This is a chatbot created during the Hackoff v3.0 for the problem statement given by Siemens related to answer medical related questions.
A Medical Question Answering chatbot using the Tranformer technology. This repository contains two transformer models; one trained on a small covid dataset (25k records) and one trained on the larger dataset (0.9 million records) containing these topics:
'viral infection', 'vitamins', 'weigh', 'weight gain', 'vaccines', 'weight loss', 'burn', 'burning sensation', 'cancer', 'chest', 'chest pain', 'cold', 'cold sore', 'concussion', 'ct scan', 'cure', 'depression', 'diabetes', 'diagnostic test', 'diets', 'drugs', 'ear infection', 'effect', 'exercise', 'eye', 'eyes', 'face', 'feet', 'fever', 'flu', 'foot pain', 'fungal infection', 'genetic disorder', 'hair', 'hand', 'headache', 'hearing loss', 'heart', 'heart attack', 'heart disease', 'heart failure', 'heart palpitation', 'heart rate', 'heat rash', 'hepatitis', 'high cholesterol', 'hiv aids', 'hormones', 'infections', 'joint pain', 'kidney', 'knee', 'leg', 'leg pain', 'life', 'liver', 'lung', 'nutrition', 'overall health', 'stomach pain', 'stool', 'stress', 'symptoms', 'teeth', 'throat', 'tonsil', 'treatment', 'tumor', 'overeating', 'pain', 'recovery', 'skin', 'spots', 'bodily pain', 'body', 'body ache', 'body fat', 'body temperature', 'bone marrow', 'bowel movement', 'brain tumor', 'breast', 'ankle', 'anxiety disorder', 'arthritis', 'asthma', 'bacterial infection', 'birth defect', 'blood', 'blood pressure', 'blood sugar', 'blood test', 'blood urea nitrogen', 'allergy type', 'anesthesia', 'big toe', 'blood cell', 'blood clot', 'alcohol', 'allergies', 'allergic reaction', 'allergy definition', 'adhd', 'adrenaline rush', 'alcohol withdrawal', 'acne', 'physical therapy', 'poison', 'prevention', 'psychological disorders', 'shoulder', 'sickness', 'sleep', 'smoking', 'spine', 'stomach'
The dataset contains question-answer pairs stored in json format.It was gathered from various sources on the interenet and the unneccessary columns were removed.Exatractive summarization was used for shortening the very long answers and preprocessing of the dataset was done to remove unneccessary tokens.
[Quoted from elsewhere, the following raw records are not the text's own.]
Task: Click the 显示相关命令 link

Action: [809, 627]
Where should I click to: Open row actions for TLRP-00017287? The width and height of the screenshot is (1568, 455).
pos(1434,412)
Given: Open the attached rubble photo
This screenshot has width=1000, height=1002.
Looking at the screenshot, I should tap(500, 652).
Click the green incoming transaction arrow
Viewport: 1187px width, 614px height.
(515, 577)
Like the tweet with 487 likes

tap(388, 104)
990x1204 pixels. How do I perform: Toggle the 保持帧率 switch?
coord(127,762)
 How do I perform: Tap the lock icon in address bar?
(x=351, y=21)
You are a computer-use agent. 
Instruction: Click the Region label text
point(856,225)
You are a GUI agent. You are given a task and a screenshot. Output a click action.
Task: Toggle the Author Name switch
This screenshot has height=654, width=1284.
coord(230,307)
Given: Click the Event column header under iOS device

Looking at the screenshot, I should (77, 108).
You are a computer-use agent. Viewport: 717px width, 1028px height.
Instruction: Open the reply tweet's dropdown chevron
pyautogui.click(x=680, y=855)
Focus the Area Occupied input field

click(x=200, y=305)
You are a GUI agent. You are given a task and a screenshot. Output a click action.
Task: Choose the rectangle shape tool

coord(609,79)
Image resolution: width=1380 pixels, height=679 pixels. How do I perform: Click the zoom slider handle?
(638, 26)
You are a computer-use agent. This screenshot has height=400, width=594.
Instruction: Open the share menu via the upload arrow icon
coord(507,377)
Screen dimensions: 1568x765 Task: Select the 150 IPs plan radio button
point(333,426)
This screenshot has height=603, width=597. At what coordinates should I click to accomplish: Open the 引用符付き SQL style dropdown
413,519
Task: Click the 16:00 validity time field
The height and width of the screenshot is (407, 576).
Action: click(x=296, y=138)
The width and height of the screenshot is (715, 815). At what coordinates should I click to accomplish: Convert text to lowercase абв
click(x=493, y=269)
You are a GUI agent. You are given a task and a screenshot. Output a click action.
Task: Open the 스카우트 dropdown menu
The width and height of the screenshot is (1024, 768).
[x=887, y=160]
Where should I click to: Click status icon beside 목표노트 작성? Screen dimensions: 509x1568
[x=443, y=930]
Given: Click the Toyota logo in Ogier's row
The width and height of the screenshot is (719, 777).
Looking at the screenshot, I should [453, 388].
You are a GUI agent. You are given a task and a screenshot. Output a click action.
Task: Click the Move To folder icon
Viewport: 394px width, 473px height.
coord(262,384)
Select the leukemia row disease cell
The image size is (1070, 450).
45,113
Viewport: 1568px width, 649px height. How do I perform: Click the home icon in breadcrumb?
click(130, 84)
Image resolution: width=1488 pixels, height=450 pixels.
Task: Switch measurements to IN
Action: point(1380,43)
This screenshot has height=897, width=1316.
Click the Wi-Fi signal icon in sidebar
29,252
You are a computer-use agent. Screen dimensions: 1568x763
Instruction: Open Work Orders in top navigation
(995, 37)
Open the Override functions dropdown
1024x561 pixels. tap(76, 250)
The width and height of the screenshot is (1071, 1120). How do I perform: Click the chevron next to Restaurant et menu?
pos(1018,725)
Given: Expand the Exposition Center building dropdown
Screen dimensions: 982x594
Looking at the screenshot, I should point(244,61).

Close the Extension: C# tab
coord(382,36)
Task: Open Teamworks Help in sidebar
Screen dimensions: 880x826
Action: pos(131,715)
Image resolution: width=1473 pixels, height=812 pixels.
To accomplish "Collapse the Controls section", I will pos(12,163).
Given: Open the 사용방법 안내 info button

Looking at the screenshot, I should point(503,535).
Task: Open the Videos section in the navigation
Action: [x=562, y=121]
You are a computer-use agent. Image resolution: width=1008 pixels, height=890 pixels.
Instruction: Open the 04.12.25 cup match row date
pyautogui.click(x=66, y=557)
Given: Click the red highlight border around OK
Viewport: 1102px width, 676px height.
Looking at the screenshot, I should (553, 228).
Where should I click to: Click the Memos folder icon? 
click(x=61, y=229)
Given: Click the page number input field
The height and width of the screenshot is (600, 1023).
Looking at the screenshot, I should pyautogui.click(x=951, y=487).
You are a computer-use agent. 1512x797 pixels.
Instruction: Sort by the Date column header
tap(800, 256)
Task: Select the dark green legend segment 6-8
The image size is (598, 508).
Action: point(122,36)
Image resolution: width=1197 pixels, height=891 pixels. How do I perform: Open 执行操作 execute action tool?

An accuracy of 0.66 was achieved on the small covid dataset and 0.221 on the bigger dataset. The hyperparameters need to be tweaked according to the size and type of the dataset. After many trial and errors we can reach ideal hyperparameter values that give good accuracy and output. Kindly do trial and error to run this model on your own dataset. Smalller datasets are recommended to have a smaller batch_size.
Google colab was used to run the models.Download the dataset to drive and make it sharebale to all with link. Change the id variable to the one present in link.Run the cells of the .ipynb.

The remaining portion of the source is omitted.